### Aplica lo leído
1) ¿Qué oficio tiene Ron Woodroof según la reseña sobre "Dallas Buyers Club"?
2) Extrae de la reseña sobre "Dallas Buyers Club" todo el texto que va desde "En medio de" hasta "de diferentes caras.", ambos incluidos y sin modificar nada.

### Fragmento para leer
La enfermedad es uno de los temas más complicados de tratar en el cine. Resulta muy fina la línea que separa el documento del melodrama, y demasiadas veces la intención de reflejar un problema de salud se diluye en el cóctel de lágrimas y de fármacos. Por eso, la relevancia de “Dallas Buyers Club” consiste en esquivar algunas de las trampas propias de este subgénero, sobre todo teniendo en cuenta la estigmatización que padecía el sida en plena década de los ochenta, cuando todavía no se adivinaba el rigor de la guadaña sobre colectivos que no veían peligro en el intercambio de jeringuillas o en la práctica del sexo sin protección.
En medio de esta vorágine, Ron Woodroof se erige como el perfecto antihéroe: electricista por oficio y buscavidas por vocación, de la noche a la mañana se descubre portador del virus VIH. A partir de ahí comenzará una lucha contra los impedimentos legales que le prohíben arañarle a la vida unos días más, en esta historia que lleva la etiqueta de estar inspirada en hechos reales. Con semejante argumento, habría motivos para temer el más terrible de los dramas. La habilidad de los guionistas y del director es la de no recrearse en el deterioro del protagonista, y construir el relato como un prisma de diferentes caras.
Por un lado está la diagnosis de la enfermedad, un proceso que se presenta en la pantalla con equilibrio y con respeto por los afectados, escamoteando el regocijo a los amantes del morbo y del llanto fácil.
Por otro lado está el trasfondo histórico de una epidemia que empezaba a diezmar a una parte de la población y que pilló con el pie cambiado a las autoridades sanitarias. En este contexto es donde se lucen las labores de producción: vestuario, peluquería, ambientación... Todo en pos de un realismo hoy bien asimilado.
Y por último y más importante, subyace el cine de denuncia contra las compañías farmacéuticas, verdadero conglomerado empresarial capaz de anteponer el interés económico a la salud pública.
La suma de estos elementos permite que “Dallas Buyers Club” no se quede en el mero panfleto ni en la hagiografía redentora, gracias a su inteligente mezcla de drama y comedia, de emoción y protesta. La buena mano de Jean-Marc Vallée en la dirección es responsable de que esta amalgama de sensaciones no se pierda entre los fotogramas de la película, y que al final prevalezca una moraleja sin estridencias.
El director canadiense debuta en Hollywood dando un ejemplo de garra y de precisión, logrando que “Dallas Buyers Club” transmita la urgencia que requiere el relato, la impresión de ser cine hecho a tumba abierta. Sin embargo, con poco que se escarbe es fácil percibir el depurado mecanismo de relojería que ocultan sus imágenes. La película está bien planificada, bien montada y, ahora es necesario decirlo, bien interpretada. Porque nos encontramos ante uno de esos casos en los que los actores del film ejercen también como autores, y donde su compromiso con los personajes que interpretan queda patente en cada plano.

### Datos guardados
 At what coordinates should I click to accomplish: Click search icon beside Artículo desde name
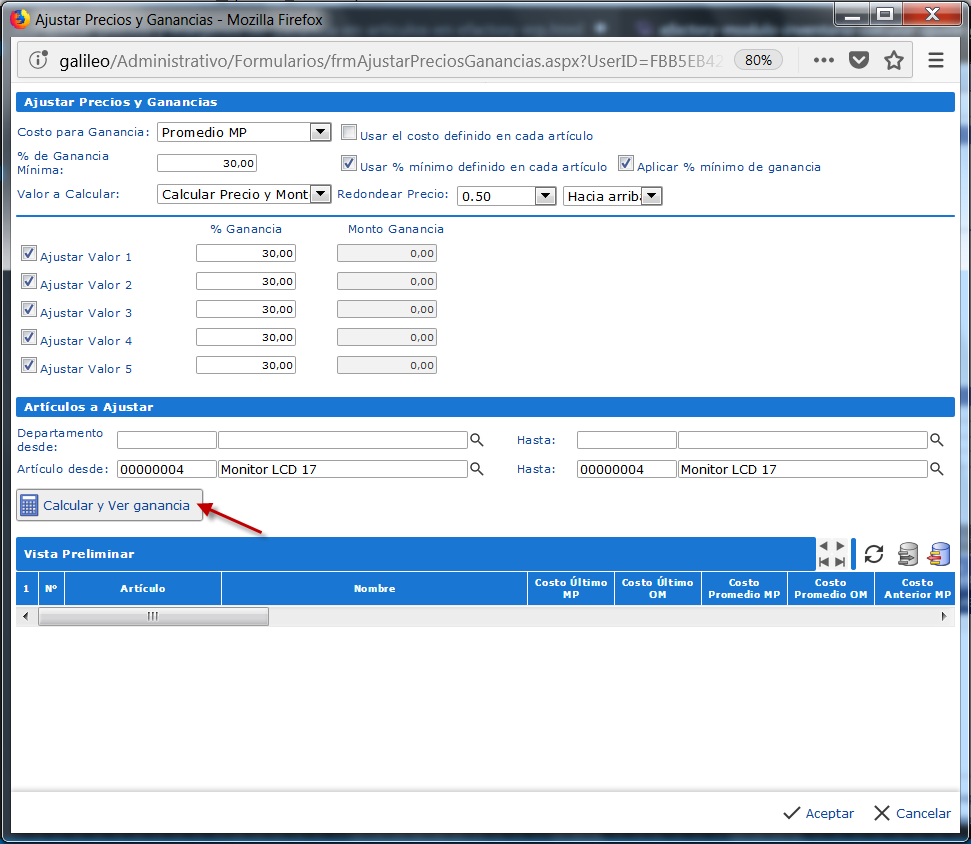[x=477, y=469]
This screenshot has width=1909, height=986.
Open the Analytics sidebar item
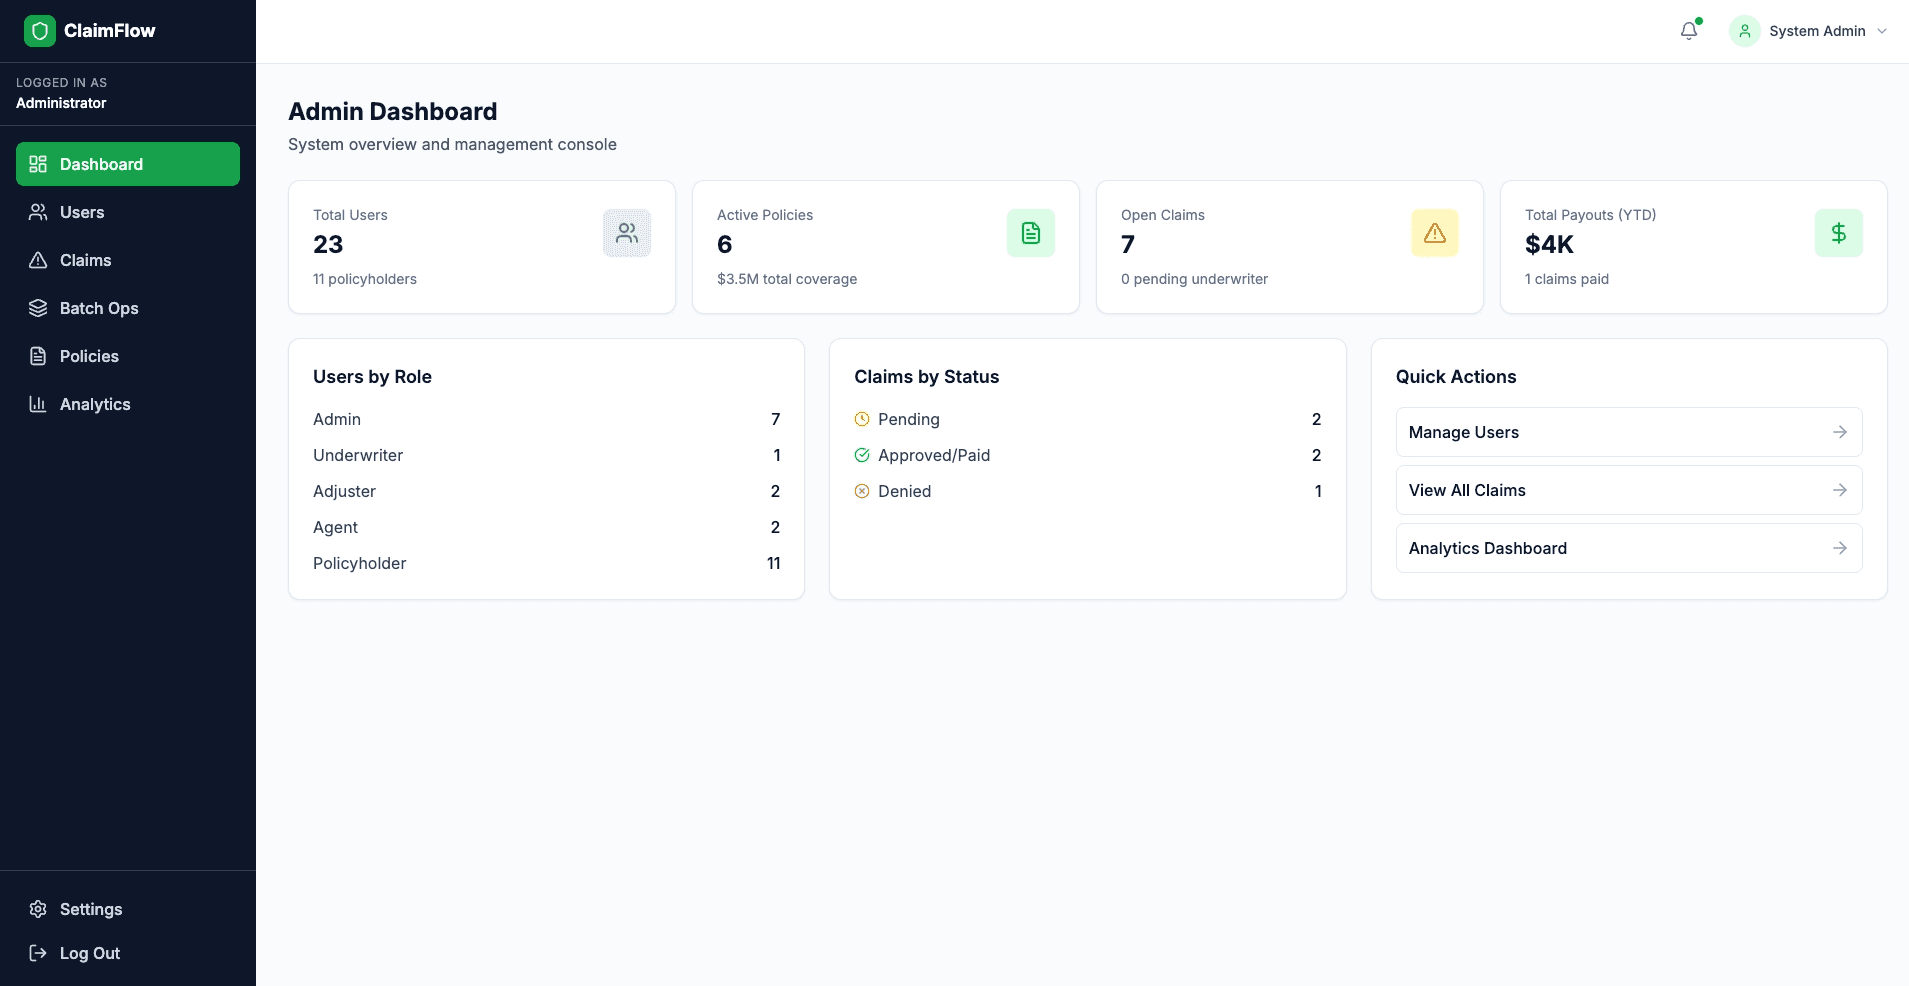coord(95,404)
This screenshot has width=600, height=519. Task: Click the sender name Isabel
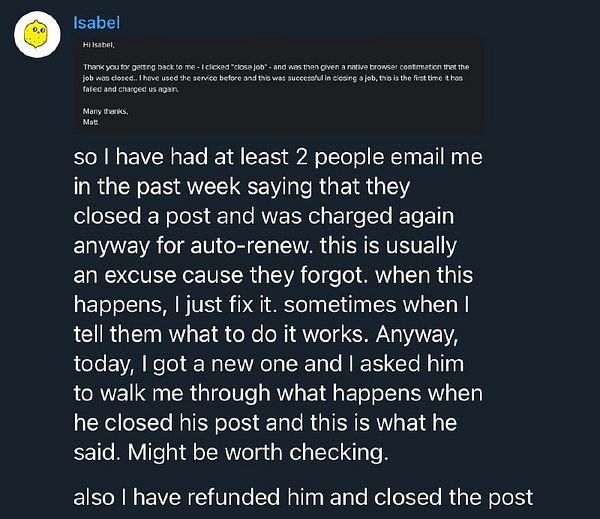click(96, 23)
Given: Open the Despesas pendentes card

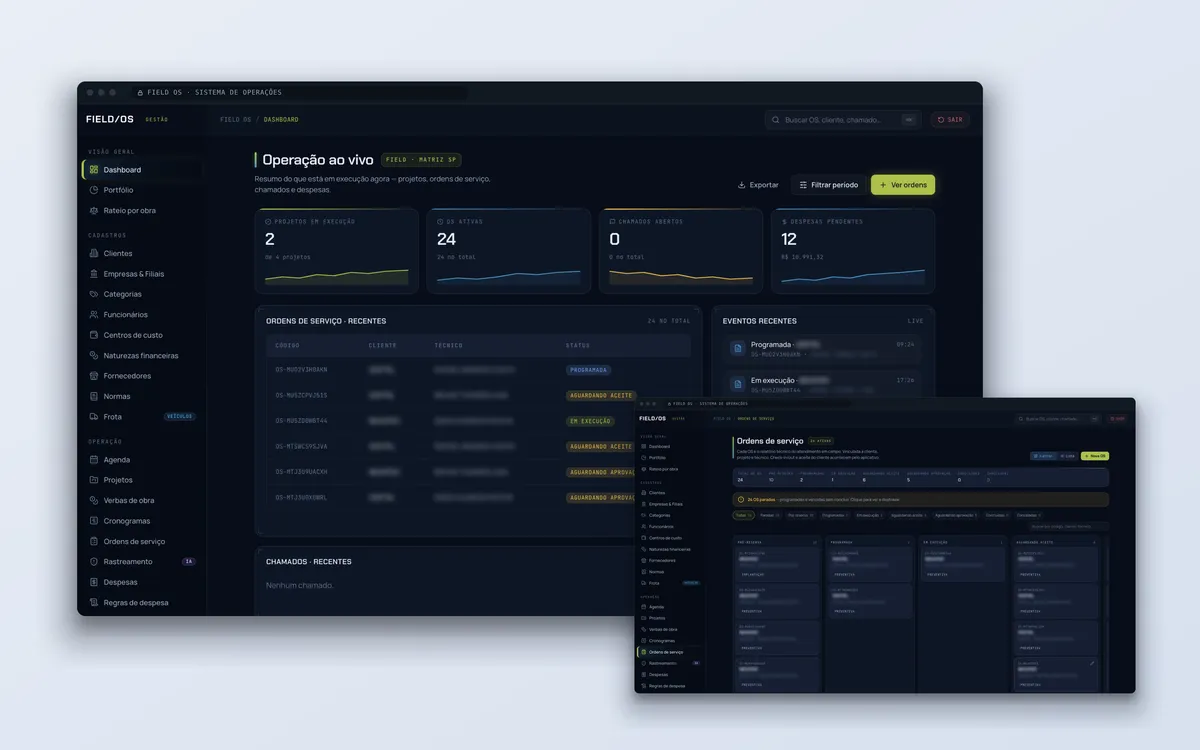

### Respuestas numeradas
1) Es electricista.

2)
En medio de esta vorágine, Ron Woodroof se erige como el perfecto antihéroe: electricista por oficio y buscavidas por vocación, de la noche a la mañana se descubre portador del virus VIH. A partir de ahí comenzará una lucha contra los impedimentos legales que le prohíben arañarle a la vida unos días más, en esta historia que lleva la etiqueta de estar inspirada en hechos reales. Con semejante argumento, habría motivos para temer el más terrible de los dramas. La habilidad de los guionistas y del director es la de no recrearse en el deterioro del protagonista, y construir el relato como un prisma de diferentes caras.